▶ _TO DO_
Please take the lines from the one holding "Given: Open the TEEN TOP album cover" through the one holding "Open the 显示全部" in the data below and copy them exactly.

▶ _Saved entries_
<<<<

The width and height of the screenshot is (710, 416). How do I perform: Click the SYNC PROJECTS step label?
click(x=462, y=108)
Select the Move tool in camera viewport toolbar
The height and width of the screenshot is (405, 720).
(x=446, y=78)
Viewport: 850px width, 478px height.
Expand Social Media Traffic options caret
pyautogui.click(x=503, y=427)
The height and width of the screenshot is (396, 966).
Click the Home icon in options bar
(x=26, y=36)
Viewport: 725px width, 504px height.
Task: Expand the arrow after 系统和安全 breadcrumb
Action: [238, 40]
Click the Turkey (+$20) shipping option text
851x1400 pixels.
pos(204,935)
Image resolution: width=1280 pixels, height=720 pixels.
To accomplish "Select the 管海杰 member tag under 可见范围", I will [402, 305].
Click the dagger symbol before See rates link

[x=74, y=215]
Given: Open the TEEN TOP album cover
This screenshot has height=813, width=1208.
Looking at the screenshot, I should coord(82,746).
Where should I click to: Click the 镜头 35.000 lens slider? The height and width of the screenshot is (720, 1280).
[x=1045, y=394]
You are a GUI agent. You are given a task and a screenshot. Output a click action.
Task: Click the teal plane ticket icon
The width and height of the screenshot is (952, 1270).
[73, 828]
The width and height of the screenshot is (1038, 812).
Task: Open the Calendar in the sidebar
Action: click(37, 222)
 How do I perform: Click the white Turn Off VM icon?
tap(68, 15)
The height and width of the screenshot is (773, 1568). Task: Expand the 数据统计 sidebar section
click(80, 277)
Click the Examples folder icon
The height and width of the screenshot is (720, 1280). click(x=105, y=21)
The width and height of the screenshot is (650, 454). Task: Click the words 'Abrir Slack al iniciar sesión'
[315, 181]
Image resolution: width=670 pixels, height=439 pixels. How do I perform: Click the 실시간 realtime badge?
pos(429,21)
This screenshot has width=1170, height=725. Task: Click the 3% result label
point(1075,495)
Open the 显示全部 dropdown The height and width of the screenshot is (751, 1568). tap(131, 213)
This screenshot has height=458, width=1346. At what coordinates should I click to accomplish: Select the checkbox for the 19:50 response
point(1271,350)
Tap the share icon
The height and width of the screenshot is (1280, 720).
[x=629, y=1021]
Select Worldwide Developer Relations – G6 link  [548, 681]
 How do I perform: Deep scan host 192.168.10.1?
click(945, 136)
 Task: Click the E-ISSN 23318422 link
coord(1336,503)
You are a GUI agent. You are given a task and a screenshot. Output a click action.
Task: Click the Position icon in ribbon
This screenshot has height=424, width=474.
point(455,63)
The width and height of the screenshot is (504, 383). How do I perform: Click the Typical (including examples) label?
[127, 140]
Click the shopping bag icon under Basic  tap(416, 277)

>>>>

▶ _WRITTEN REPLY_
Given: Open the TEEN TOP album cover
This screenshot has height=813, width=1208.
Looking at the screenshot, I should coord(82,746).
Where should I click to: Click the 镜头 35.000 lens slider? The height and width of the screenshot is (720, 1280).
[x=1045, y=394]
You are a GUI agent. You are given a task and a screenshot. Output a click action.
Task: Click the teal plane ticket icon
The width and height of the screenshot is (952, 1270).
[73, 828]
The width and height of the screenshot is (1038, 812).
Task: Open the Calendar in the sidebar
Action: click(37, 222)
 How do I perform: Click the white Turn Off VM icon?
tap(68, 15)
The height and width of the screenshot is (773, 1568). Task: Expand the 数据统计 sidebar section
click(80, 277)
Click the Examples folder icon
The height and width of the screenshot is (720, 1280). click(x=105, y=21)
The width and height of the screenshot is (650, 454). Task: Click the words 'Abrir Slack al iniciar sesión'
[315, 181]
Image resolution: width=670 pixels, height=439 pixels. How do I perform: Click the 실시간 realtime badge?
pos(429,21)
This screenshot has width=1170, height=725. Task: Click the 3% result label
point(1075,495)
Open the 显示全部 dropdown The height and width of the screenshot is (751, 1568). tap(131, 213)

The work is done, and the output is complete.